Vasey była beznadziejną aktorką, a co za tym szło, nie potrafiła również kłamać. Miała nadzieję, że elfy rozpoznają w tym prawdę. Doskonale rozumiała, że nie chcieli się narażać, ale przecież nie chciała od nich niczego, co mogło ich zdemaskować lub zagrozić w jakikolwiek sposób.
– A co chcecie wyleczyć?
– Mnie – rzekł w końcu Carney.
– Nie tyle wyleczyć, co załagodzić ból – sprostowała Vasey.
– Nie da się wyleczyć wilkołactwa – rzekł stanowczo jeden z elfów. Dziewczyna spojrzała na niego zdziwiona.
– Skąd... – zaczęła, ale w słowo wszedł jej Szkot.
– Nie tylko ja umiem wyniuchać ich.
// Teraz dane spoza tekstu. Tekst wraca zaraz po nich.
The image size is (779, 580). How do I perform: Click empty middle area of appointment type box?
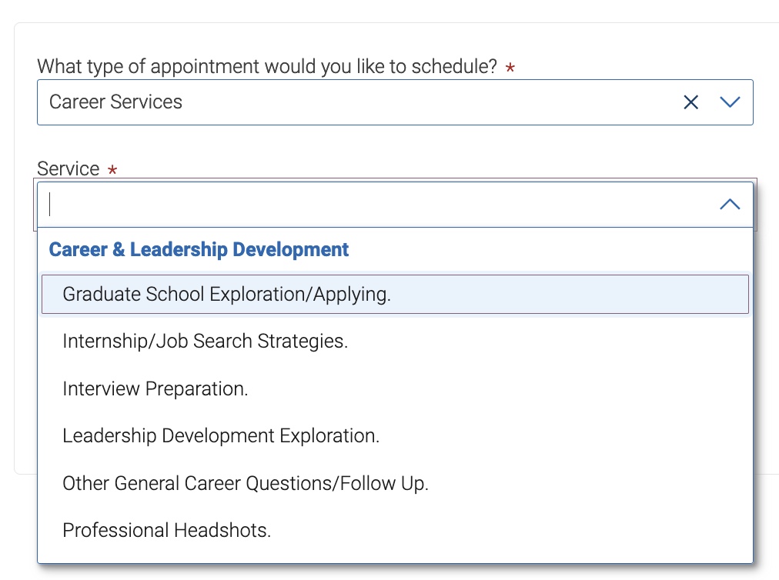427,102
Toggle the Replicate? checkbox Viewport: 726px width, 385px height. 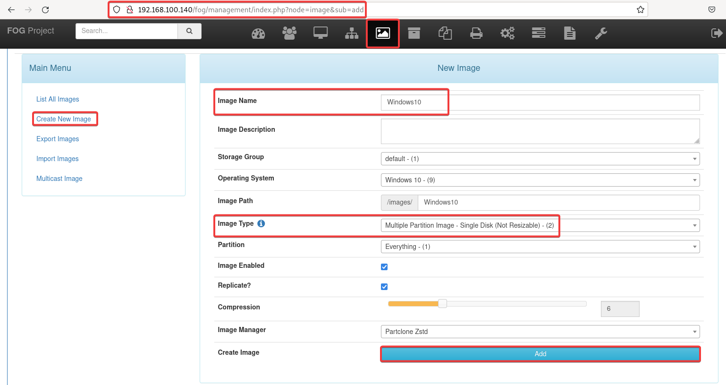384,287
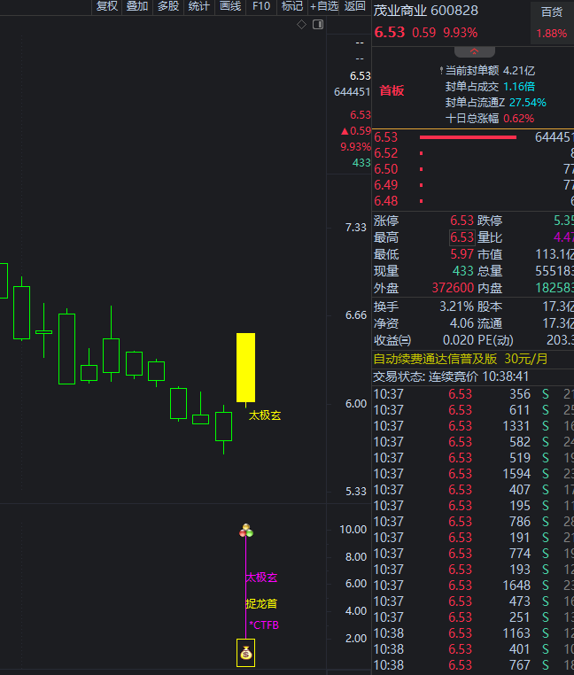The height and width of the screenshot is (675, 574).
Task: Click the three colored balls signal icon
Action: (246, 531)
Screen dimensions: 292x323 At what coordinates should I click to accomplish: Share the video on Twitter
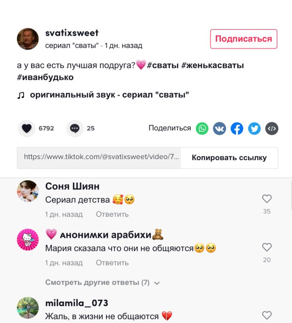click(254, 129)
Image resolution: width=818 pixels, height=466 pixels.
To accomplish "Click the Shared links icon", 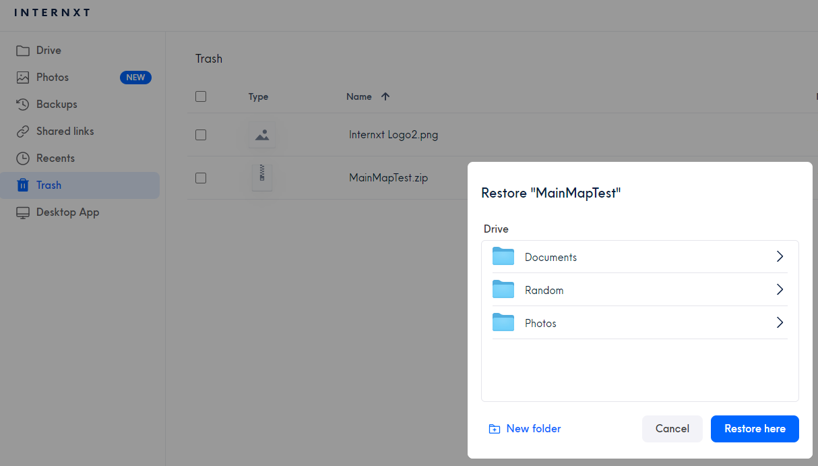I will click(22, 131).
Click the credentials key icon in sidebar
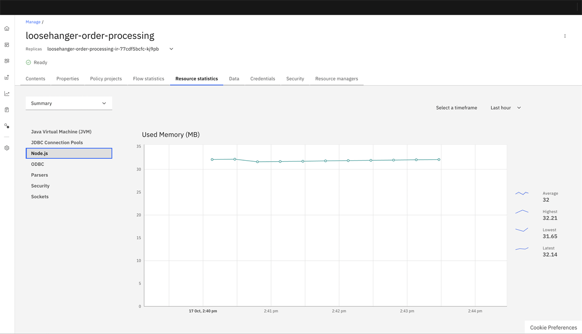This screenshot has width=582, height=334. 6,126
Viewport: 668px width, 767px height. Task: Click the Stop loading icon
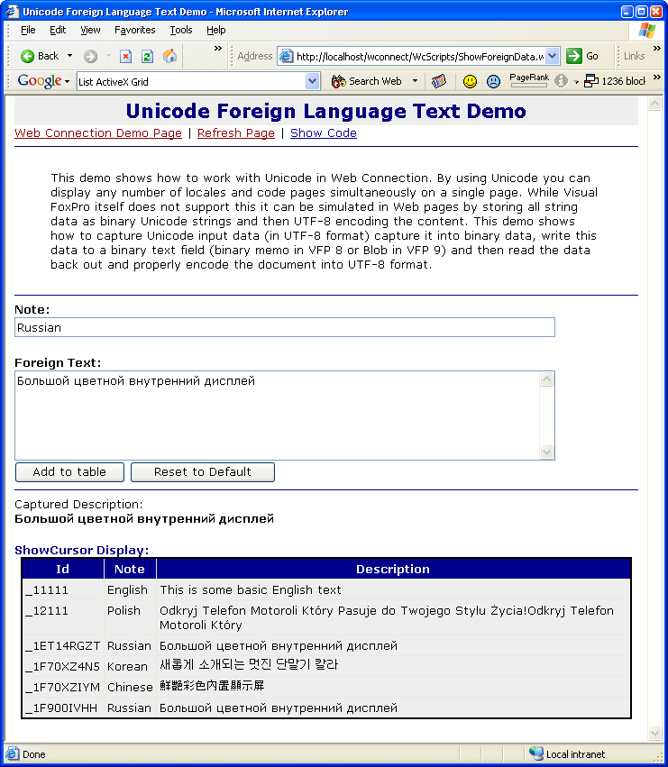(125, 56)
To działa w obie strony.
– My nic nie niu... – powiedział drugi z elfów, ale jemu także przerwał Carney.
– Skończ.
– Wiemy, że nie da się tego wyleczyć, ale na pewno da się jakoś złagodzić ból podczas przemiany? – zapytała dziewczyna z nadzieją w oczach. Wilkołak spojrzał na nią zdziwiony, ale ta zignorowała go.
– Niestety nie mamy takiej wiedzy. A co do ściganej księżniczki – podkreślił przedostatnie słowo z pogardą – rzeczywiście kręciła się w okolicy, ale nic o niej nie wiemy.
– A ktoś inny? Ktokolwiek, kto umie leczyć? Albo ktoś, kto miał kontakt z Ealisaid? Proszę, nie zostawiajcie nas z niczym!
– Przykro nam, nie możemy wam pomóc. Dobrego dnia i owocnych poszukiwań. – Obaj odwrócili się i odeszli pospiesznym krokiem, jakby bali się, że para zatrzyma ich jeszcze dłużej.